▸ SOURCE MATERIAL
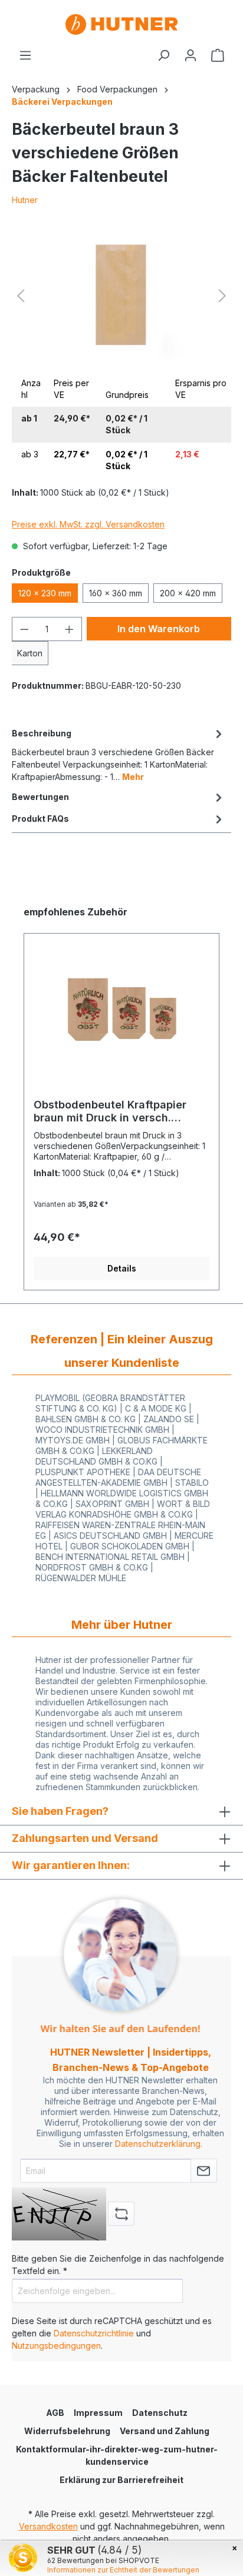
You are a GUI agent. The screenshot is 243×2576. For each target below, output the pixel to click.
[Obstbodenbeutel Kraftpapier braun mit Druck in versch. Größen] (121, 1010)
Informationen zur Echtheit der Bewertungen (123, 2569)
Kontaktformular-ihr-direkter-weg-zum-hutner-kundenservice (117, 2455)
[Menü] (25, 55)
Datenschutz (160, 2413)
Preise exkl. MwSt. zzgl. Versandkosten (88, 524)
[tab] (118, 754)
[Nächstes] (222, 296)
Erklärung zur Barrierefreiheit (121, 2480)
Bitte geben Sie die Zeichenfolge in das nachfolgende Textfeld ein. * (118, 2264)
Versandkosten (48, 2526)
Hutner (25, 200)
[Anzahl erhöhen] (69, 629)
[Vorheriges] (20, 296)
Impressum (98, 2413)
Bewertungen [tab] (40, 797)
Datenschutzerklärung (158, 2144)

...

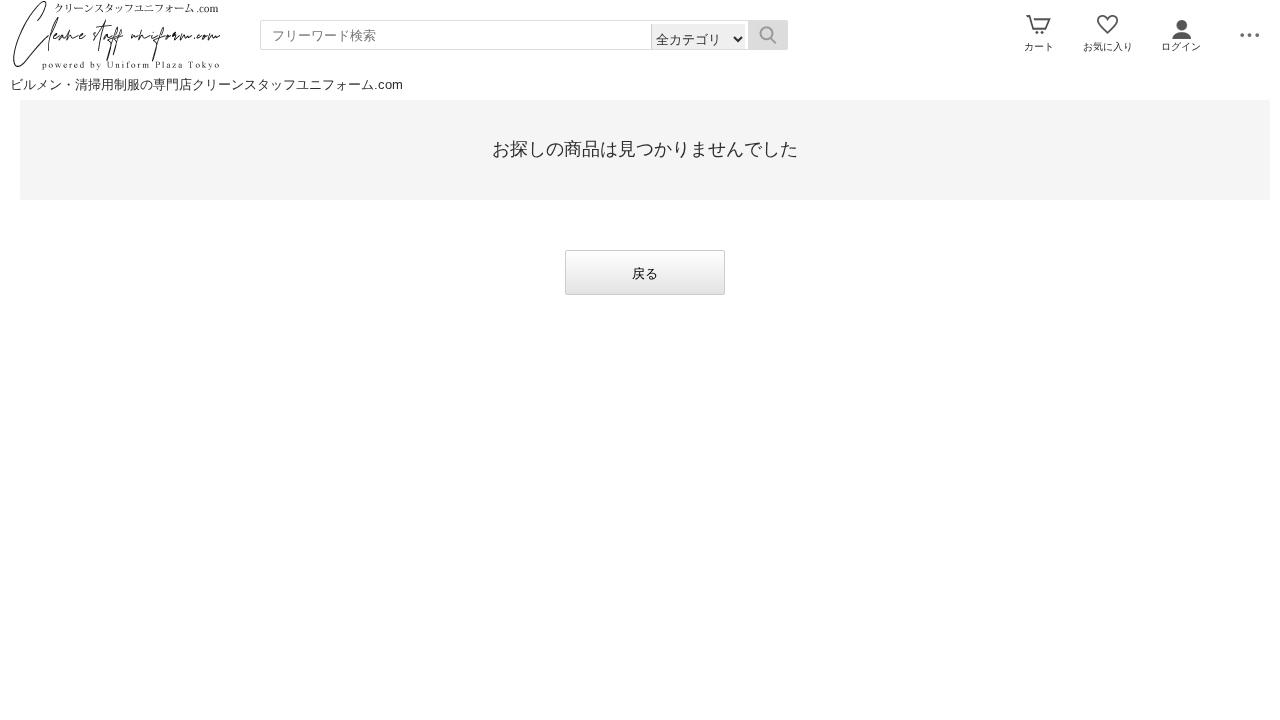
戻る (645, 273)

▸ REQUIREMENT
Search the data above for the string "Bewertungen". Report every line where it is found.

▸ WRITTEN SOLUTION
Informationen zur Echtheit der Bewertungen (123, 2569)
Bewertungen [tab] (40, 797)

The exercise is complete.